24.10.2009

Épée de feu tranchante


Je me trouvais hier soir en compagnie de quelques personnes très impliquées dans la foi chrétienne. L’une d’elles, alors que nous nous apprêtions à prendre congé les uns des autres, évoqua ce texte de Luc où

« Jésus disait à ses disciples : « Je suis venu apporter un feu sur la terre, et comme je voudrais qu'il soit déjà allumé ! Je dois recevoir un baptême, et comme il m'en coûte d'attendre qu'il soit accompli ! Pensez-vous que je sois venu mettre la paix dans le monde ? Non, je vous le dis, mais plutôt la division. Car désormais cinq personnes de la même famille seront divisées : trois contre deux et deux contre trois ; ils se diviseront : le père contre le fils et le fils contre le père, la mère contre la fille et la fille contre la mère, la belle-mère contre la belle-fille et la belle-fille contre la belle-mère. » (12, 49-53).

Et tout le monde se mit à murmurer son incompréhension, voire sa réprobation discrète quant à cette parole de Jésus. Un feu, encore, on peut comprendre. Mais la division, jusque dans la famille !
Chacun repartait déjà de son côté, j’ai juste eu le temps de dire : « moi, j’aime vraiment beaucoup cette parole ! »

Oui, Jésus divise, parce qu’il tranche à vif dans le mensonge qui lie artificiellement les êtres.
Quelle profonde jouissance.
Une fois la vérité ainsi révélée, on peut créer de nouveau le monde. Pas avant.
Dieu, d’abord, dit.
Son dit fait la lumière (le feu).
Puis il sépare. La lumière et les ténèbres, le ciel et la terre, les terres et les mers, le jour et la nuit, l’animal et l’homme, l’homme et la femme, le bien et le mal.
Il distingue. Il discerne.

Voilà ce qu’est penser. Et ce penser est un créer. Et ce créer est un aimer. Et cet aimer est l’origine de ce penser. Car sans vérité, c’est-à-dire sans distinction, il n’est que faux amour. Et sans amour, il n’est pas cette puissance de feu qui déchire le vide et le vague, surmonte l’abîme et prononce la vraie parole de vie, la pensée qui agit et qui crée.

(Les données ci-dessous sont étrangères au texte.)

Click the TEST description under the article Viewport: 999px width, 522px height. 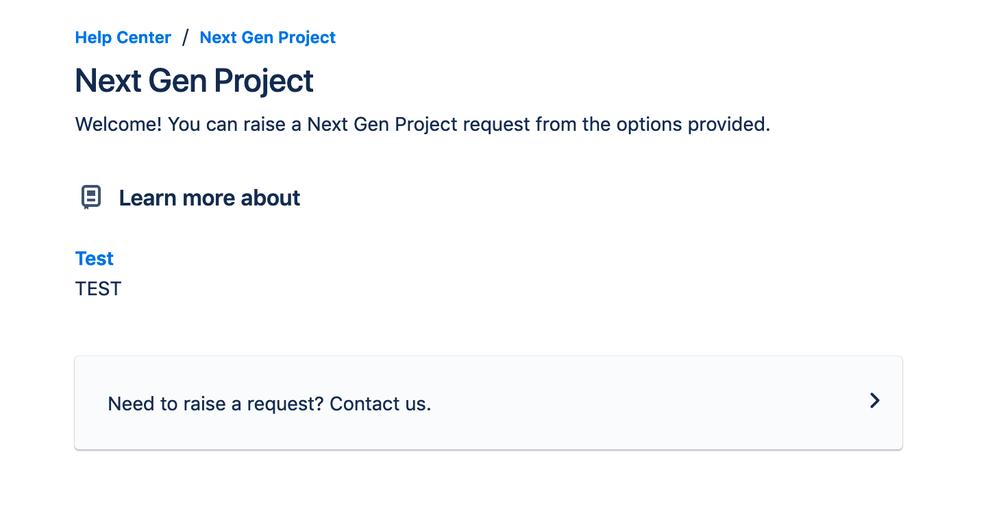[98, 289]
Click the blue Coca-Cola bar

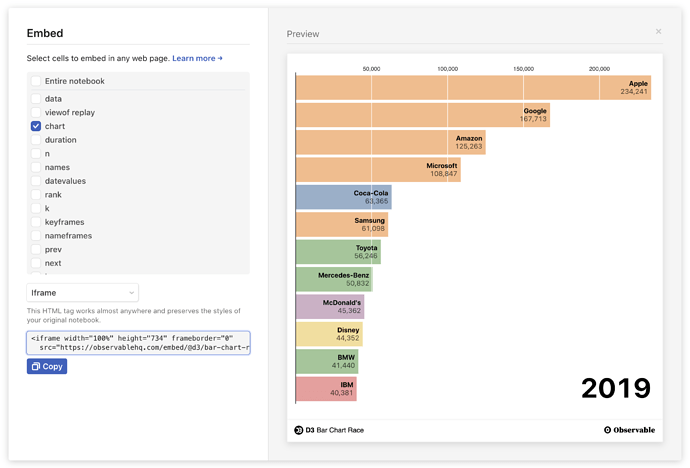pos(343,196)

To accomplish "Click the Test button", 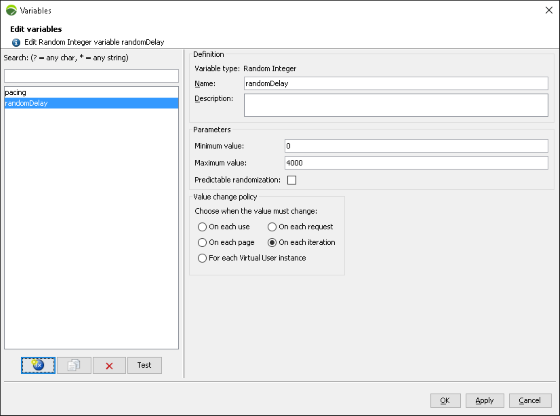I will 144,365.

Les hommes la plupart du temps vivent dans le faux amour. D’où leurs malheurs, leur malédiction. C’est comme s’ils vivaient dans un monde encore incréé. Ils y voient mal, ils barbotent dans la mort ambiante.

On ne peut aimer que dans la lumière de la vérité. Le Christ ne divise pas comme le diable, par ennui pervers, il divise par amour supérieur, pour rétablir la pureté de la relation. Comme il voudrait que son feu soit déjà allumé ! Car tant qu’il n’a pas brûlé le voile de mensonge à travers lequel nous communiquons, la Parole d’amour ne passe que considérablement affaiblie, torturée, assassinée.

Quand il a dégagé toute confusion, toute pollution entre les êtres, quand ils peuvent se connaître face à face, alors Il règne.